(Excerpts from a dataset)
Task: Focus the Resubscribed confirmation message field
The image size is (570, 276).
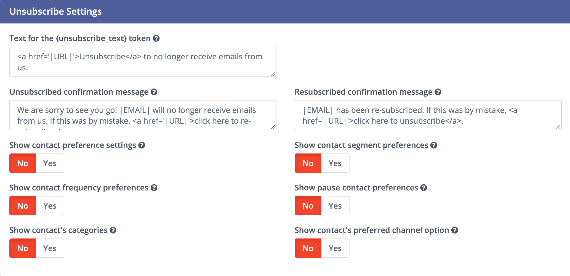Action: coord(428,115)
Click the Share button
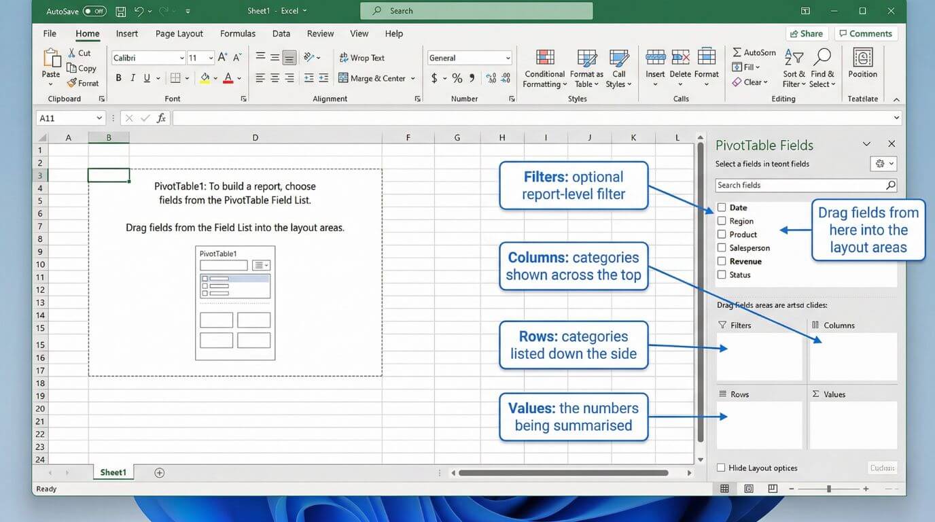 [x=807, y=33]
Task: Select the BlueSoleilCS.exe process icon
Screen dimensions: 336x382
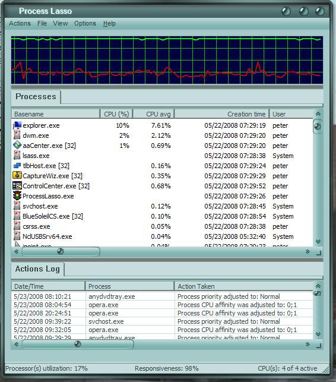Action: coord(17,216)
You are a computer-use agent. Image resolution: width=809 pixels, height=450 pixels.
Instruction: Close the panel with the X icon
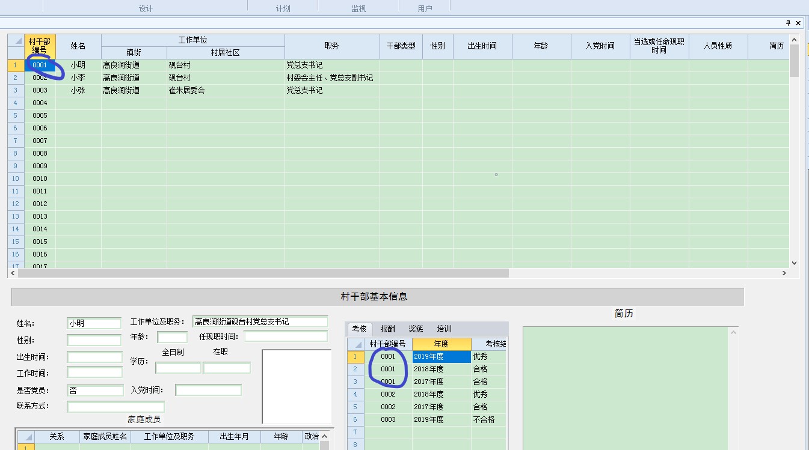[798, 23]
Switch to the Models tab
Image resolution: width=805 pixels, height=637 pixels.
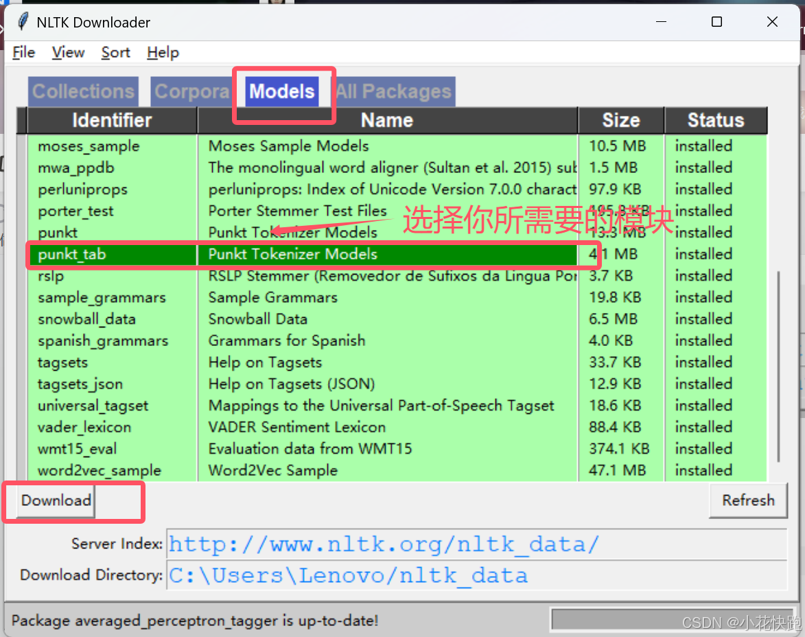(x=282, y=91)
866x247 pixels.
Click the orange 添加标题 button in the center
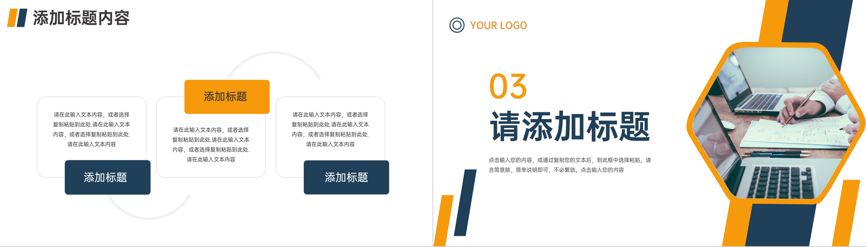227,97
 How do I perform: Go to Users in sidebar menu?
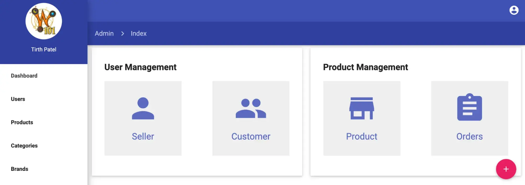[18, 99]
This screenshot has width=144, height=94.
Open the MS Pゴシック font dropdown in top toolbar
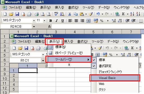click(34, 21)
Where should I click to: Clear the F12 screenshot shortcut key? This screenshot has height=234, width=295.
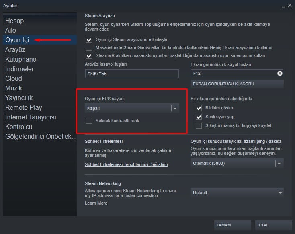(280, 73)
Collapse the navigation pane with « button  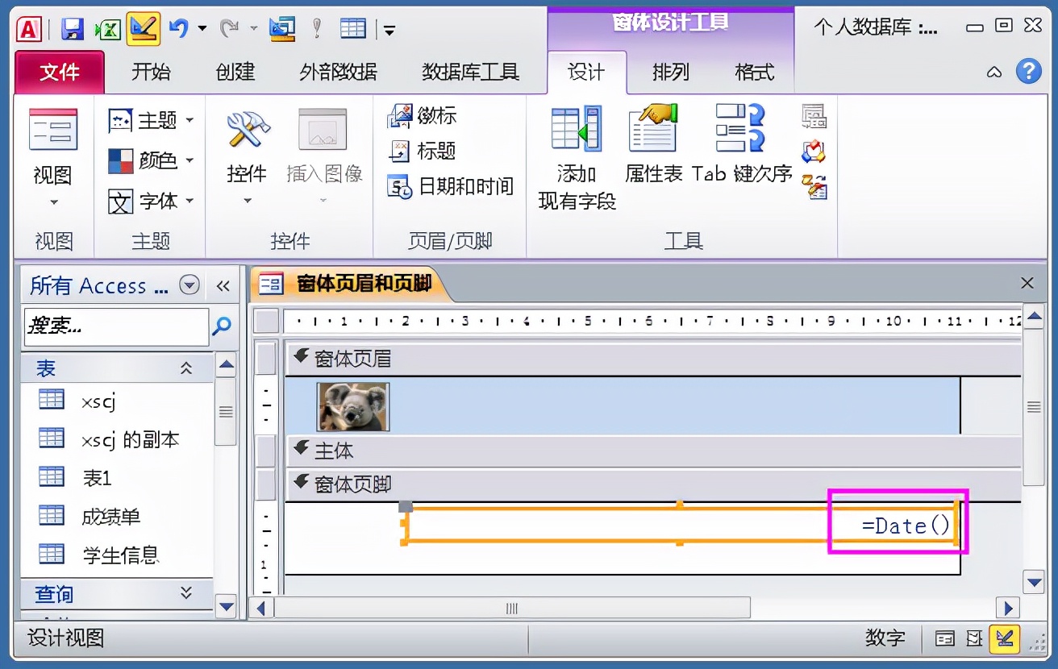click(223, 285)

[Work item] Search the lines above for the string "Task", then show every one that has it.

[Exercise solution]
Task: Focus the Resubscribed confirmation message field
Task: Select the BlueSoleilCS.exe process icon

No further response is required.